Cet autre vote américain qui retire un droit : la Proposition 8
Titem | 6 novembre 2008C’est tout logiquement que le Monde avait les yeux tournés vers les États-Unis, espérant, pour la plupart, l’élection de Barack Obama. Mais ce 4 novembre n’était pas seulement le jour de l’élection présidentielle : les Américains votèrent également pour leurs représentants à la Chambre, pour renouveler, dans certains États, leurs sénateurs et leurs gouverneurs, pour désigner leur shérif ou d’autres autorités, ou encore répondre à des référendums. Parmi ces derniers, un certain nombre concernaient le mariage homosexuel. Le vote le plus important a eu lieu en Californie, l’État le plus peuplé des États-Unis, où le mariage homosexuel a été reconnu le 17 juin 2008 suite à deux décisions de la Cour Suprême de la Californie.

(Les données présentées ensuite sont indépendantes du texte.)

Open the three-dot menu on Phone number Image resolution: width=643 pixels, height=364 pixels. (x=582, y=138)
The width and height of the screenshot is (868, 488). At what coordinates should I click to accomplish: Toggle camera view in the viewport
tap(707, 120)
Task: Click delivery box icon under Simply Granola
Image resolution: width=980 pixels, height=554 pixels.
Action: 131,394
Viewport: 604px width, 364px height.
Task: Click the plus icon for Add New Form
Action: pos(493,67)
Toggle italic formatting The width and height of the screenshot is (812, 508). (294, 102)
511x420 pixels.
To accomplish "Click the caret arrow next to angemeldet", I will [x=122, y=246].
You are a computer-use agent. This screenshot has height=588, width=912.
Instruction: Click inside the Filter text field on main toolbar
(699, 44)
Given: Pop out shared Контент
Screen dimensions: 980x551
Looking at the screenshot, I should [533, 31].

Une pétition pour protester contre cette décision a réuni suffisamment de signatures pour pouvoir être soumise à l’opinion des Californiens lors du vote du 4 novembre. Elle allait devenir la « Proposition 8″. La campagne fut rythmée par les spots de pub des deux camps. Ceux en faveur de la proposition 8, donc opposés au mariage des couples de même sexe, donnés en retard dans les sondages, se sont même servis de la France pour leurs fins publicitaires. (voir vidéo ci-dessous). De leur côté, les opposants à la proposition 8 pouvait se targuer du soutien moral et financier des stars d’Hollywood.
La Proposition 8 a finalement été acceptée par 52,5 % des suffrages, pour un écart de 500.000 voix. Néanmoins, il reste encore à dépouiller les trois millions de votes de ceux qui le firent en avance ou par courrier.
Mais déjà, le résultat est contesté par les opposants à la Proposition 8. Pour eux, une modification de la Constitution nécessite l’accord préalable des 2/3 des membres de chacune des Chambres du Parlement Californien. Par ailleurs, il se pourrait que ce soit une nouvelle fois le judiciaire qui tranche sur cette question. A l’heure actuelle, ce sont toutefois près de 17.000 couples déjà mariés qui se retrouve dans une situation juridique précaire : il n’est pas encore certain que cette décision sera rétroactive, annulant de fait tous les mariages déjà contractés.
Rien ni personne n’est en mesure de pouvoir retirer un droit à autrui
Sur un plan formel, on ne peut que remarquer l’habileté des opposants au mariage homosexuel. On sait que la manière dont la question est formulée compte beaucoup et que sauf exception, il est toujours facile de répondre oui que non. Aussi ce référendum a-t-il été présenté non comme le retrait d’un droit, mais la défense de la Constitution et de la famille. Voulez-vous oui ou non défendre nos institutions ?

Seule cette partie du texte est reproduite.